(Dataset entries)
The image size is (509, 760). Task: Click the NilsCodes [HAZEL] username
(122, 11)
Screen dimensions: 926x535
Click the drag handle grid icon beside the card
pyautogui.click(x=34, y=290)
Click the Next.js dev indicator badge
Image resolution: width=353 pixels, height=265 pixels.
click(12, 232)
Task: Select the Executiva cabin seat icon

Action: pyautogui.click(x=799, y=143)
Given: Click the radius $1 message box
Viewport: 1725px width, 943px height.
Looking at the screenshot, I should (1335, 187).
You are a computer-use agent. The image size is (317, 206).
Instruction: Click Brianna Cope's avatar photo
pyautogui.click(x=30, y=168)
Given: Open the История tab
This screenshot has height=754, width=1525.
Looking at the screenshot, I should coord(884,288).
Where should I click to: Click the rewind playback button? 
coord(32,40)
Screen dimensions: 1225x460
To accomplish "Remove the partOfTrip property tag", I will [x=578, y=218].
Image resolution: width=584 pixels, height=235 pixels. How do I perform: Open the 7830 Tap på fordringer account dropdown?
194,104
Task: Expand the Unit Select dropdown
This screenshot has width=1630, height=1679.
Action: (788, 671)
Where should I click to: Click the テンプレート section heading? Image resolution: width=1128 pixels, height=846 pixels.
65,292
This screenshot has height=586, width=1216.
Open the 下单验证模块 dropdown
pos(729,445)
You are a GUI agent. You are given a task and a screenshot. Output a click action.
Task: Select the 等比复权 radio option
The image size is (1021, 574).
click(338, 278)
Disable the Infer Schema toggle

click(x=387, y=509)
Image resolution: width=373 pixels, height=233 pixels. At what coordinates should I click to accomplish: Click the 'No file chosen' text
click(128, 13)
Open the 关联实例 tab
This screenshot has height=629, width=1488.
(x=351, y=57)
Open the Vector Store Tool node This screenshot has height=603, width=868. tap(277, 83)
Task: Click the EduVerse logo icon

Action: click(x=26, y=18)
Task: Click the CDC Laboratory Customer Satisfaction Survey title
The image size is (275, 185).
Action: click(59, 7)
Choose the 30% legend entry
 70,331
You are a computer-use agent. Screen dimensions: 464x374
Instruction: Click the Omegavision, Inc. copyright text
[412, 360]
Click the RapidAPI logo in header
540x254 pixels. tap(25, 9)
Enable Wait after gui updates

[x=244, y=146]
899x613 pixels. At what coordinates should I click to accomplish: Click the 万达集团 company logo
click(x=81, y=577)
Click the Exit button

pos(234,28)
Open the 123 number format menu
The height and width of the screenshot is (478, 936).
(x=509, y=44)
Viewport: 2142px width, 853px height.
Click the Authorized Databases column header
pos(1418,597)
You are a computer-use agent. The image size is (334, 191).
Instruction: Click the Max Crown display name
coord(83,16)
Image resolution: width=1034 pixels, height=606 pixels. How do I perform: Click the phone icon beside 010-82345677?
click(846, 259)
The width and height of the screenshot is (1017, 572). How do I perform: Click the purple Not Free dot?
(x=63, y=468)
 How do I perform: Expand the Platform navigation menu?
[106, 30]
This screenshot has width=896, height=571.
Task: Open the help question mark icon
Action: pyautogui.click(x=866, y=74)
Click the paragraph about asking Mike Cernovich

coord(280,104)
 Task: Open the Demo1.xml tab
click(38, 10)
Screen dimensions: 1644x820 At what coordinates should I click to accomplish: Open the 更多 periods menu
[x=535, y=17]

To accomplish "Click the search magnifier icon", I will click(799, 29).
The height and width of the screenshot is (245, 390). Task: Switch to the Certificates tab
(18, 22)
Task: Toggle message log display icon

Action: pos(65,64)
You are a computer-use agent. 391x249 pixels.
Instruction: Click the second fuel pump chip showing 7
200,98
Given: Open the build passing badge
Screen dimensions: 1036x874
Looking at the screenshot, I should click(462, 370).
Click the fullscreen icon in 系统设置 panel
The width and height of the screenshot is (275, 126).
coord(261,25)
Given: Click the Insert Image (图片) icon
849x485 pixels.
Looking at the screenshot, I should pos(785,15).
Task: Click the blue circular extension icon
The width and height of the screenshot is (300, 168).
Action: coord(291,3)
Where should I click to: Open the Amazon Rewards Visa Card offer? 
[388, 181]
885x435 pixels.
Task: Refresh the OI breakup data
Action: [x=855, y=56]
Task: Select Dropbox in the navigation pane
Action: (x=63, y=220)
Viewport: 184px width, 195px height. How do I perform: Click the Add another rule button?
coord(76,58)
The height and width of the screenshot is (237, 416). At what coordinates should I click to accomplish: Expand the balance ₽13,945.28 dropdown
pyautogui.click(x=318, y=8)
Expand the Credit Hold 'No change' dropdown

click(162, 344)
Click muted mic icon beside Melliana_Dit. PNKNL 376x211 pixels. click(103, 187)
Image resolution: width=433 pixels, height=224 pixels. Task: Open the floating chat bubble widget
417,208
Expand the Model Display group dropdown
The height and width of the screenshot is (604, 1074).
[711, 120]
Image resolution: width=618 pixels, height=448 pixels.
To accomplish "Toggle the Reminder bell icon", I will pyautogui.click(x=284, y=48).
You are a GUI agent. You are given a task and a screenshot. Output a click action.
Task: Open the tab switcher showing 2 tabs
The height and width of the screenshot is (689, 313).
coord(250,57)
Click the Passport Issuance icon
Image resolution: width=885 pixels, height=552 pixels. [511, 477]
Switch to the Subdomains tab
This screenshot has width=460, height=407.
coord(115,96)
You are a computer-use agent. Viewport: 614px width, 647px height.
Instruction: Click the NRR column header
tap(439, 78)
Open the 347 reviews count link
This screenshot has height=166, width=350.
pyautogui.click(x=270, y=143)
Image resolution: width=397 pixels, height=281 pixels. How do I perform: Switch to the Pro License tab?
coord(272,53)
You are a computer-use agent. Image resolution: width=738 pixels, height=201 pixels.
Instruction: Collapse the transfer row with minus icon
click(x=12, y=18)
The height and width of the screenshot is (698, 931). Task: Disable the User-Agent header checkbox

• Task details
The entries listed above are to be output exactly. Leave none out.

• Exercise result
The image size is (509, 760). Task: Click the NilsCodes [HAZEL] username
(122, 11)
Screen dimensions: 926x535
Click the drag handle grid icon beside the card
pyautogui.click(x=34, y=290)
Click the Next.js dev indicator badge
Image resolution: width=353 pixels, height=265 pixels.
click(12, 232)
Task: Select the Executiva cabin seat icon

Action: pyautogui.click(x=799, y=143)
Given: Click the radius $1 message box
Viewport: 1725px width, 943px height.
Looking at the screenshot, I should (1335, 187).
You are a computer-use agent. The image size is (317, 206).
Instruction: Click Brianna Cope's avatar photo
pyautogui.click(x=30, y=168)
Given: Open the История tab
This screenshot has height=754, width=1525.
Looking at the screenshot, I should coord(884,288).
Where should I click to: Click the rewind playback button? 
coord(32,40)
Screen dimensions: 1225x460
To accomplish "Remove the partOfTrip property tag", I will [x=578, y=218].
Image resolution: width=584 pixels, height=235 pixels. How do I perform: Open the 7830 Tap på fordringer account dropdown?
194,104
Task: Expand the Unit Select dropdown
This screenshot has width=1630, height=1679.
Action: (788, 671)
Where should I click to: Click the テンプレート section heading? Image resolution: width=1128 pixels, height=846 pixels.
65,292
This screenshot has height=586, width=1216.
Open the 下单验证模块 dropdown
pos(729,445)
You are a GUI agent. You are given a task and a screenshot. Output a click action.
Task: Select the 等比复权 radio option
The image size is (1021, 574).
click(338, 278)
Disable the Infer Schema toggle

click(x=387, y=509)
Image resolution: width=373 pixels, height=233 pixels. At what coordinates should I click to accomplish: Click the 'No file chosen' text
click(128, 13)
Open the 关联实例 tab
This screenshot has height=629, width=1488.
(x=351, y=57)
Open the Vector Store Tool node This screenshot has height=603, width=868. tap(277, 83)
Task: Click the EduVerse logo icon

Action: click(x=26, y=18)
Task: Click the CDC Laboratory Customer Satisfaction Survey title
The image size is (275, 185).
Action: click(59, 7)
Choose the 30% legend entry
 70,331
You are a computer-use agent. Screen dimensions: 464x374
Instruction: Click the Omegavision, Inc. copyright text
[412, 360]
Click the RapidAPI logo in header
540x254 pixels. tap(25, 9)
Enable Wait after gui updates

[x=244, y=146]
899x613 pixels. At what coordinates should I click to accomplish: Click the 万达集团 company logo
click(x=81, y=577)
Click the Exit button

pos(234,28)
Open the 123 number format menu
The height and width of the screenshot is (478, 936).
(x=509, y=44)
Viewport: 2142px width, 853px height.
Click the Authorized Databases column header
pos(1418,597)
You are a computer-use agent. The image size is (334, 191).
Instruction: Click the Max Crown display name
coord(83,16)
Image resolution: width=1034 pixels, height=606 pixels. How do I perform: Click the phone icon beside 010-82345677?
click(846, 259)
The width and height of the screenshot is (1017, 572). How do I perform: Click the purple Not Free dot?
(x=63, y=468)
 How do I perform: Expand the Platform navigation menu?
[106, 30]
This screenshot has width=896, height=571.
Task: Open the help question mark icon
Action: pyautogui.click(x=866, y=74)
Click the paragraph about asking Mike Cernovich

coord(280,104)
 Task: Open the Demo1.xml tab
click(38, 10)
Screen dimensions: 1644x820 At what coordinates should I click to accomplish: Open the 更多 periods menu
[x=535, y=17]

To accomplish "Click the search magnifier icon", I will click(799, 29).
The height and width of the screenshot is (245, 390). Task: Switch to the Certificates tab
(18, 22)
Task: Toggle message log display icon

Action: pos(65,64)
You are a computer-use agent. 391x249 pixels.
Instruction: Click the second fuel pump chip showing 7
200,98
Given: Open the build passing badge
Screen dimensions: 1036x874
Looking at the screenshot, I should click(462, 370).
Click the fullscreen icon in 系统设置 panel
The width and height of the screenshot is (275, 126).
coord(261,25)
Given: Click the Insert Image (图片) icon
849x485 pixels.
Looking at the screenshot, I should pos(785,15).
Task: Click the blue circular extension icon
The width and height of the screenshot is (300, 168).
Action: coord(291,3)
Where should I click to: Open the Amazon Rewards Visa Card offer? 
[388, 181]
885x435 pixels.
Task: Refresh the OI breakup data
Action: [x=855, y=56]
Task: Select Dropbox in the navigation pane
Action: (x=63, y=220)
Viewport: 184px width, 195px height. How do I perform: Click the Add another rule button?
coord(76,58)
The height and width of the screenshot is (237, 416). At what coordinates should I click to accomplish: Expand the balance ₽13,945.28 dropdown
pyautogui.click(x=318, y=8)
Expand the Credit Hold 'No change' dropdown

click(162, 344)
Click muted mic icon beside Melliana_Dit. PNKNL 376x211 pixels. click(103, 187)
Image resolution: width=433 pixels, height=224 pixels. Task: Open the floating chat bubble widget
417,208
Expand the Model Display group dropdown
The height and width of the screenshot is (604, 1074).
[711, 120]
Image resolution: width=618 pixels, height=448 pixels.
To accomplish "Toggle the Reminder bell icon", I will pyautogui.click(x=284, y=48).
You are a GUI agent. You are given a task and a screenshot. Output a click action.
Task: Open the tab switcher showing 2 tabs
The height and width of the screenshot is (689, 313).
coord(250,57)
Click the Passport Issuance icon
Image resolution: width=885 pixels, height=552 pixels. [511, 477]
Switch to the Subdomains tab
This screenshot has width=460, height=407.
coord(115,96)
You are a computer-use agent. Viewport: 614px width, 647px height.
Instruction: Click the NRR column header
tap(439, 78)
Open the 347 reviews count link
This screenshot has height=166, width=350.
pyautogui.click(x=270, y=143)
Image resolution: width=397 pixels, height=281 pixels. How do I perform: Switch to the Pro License tab?
coord(272,53)
You are a computer-use agent. Image resolution: width=738 pixels, height=201 pixels.
Instruction: Collapse the transfer row with minus icon
click(x=12, y=18)
The height and width of the screenshot is (698, 931). Task: Disable the User-Agent header checkbox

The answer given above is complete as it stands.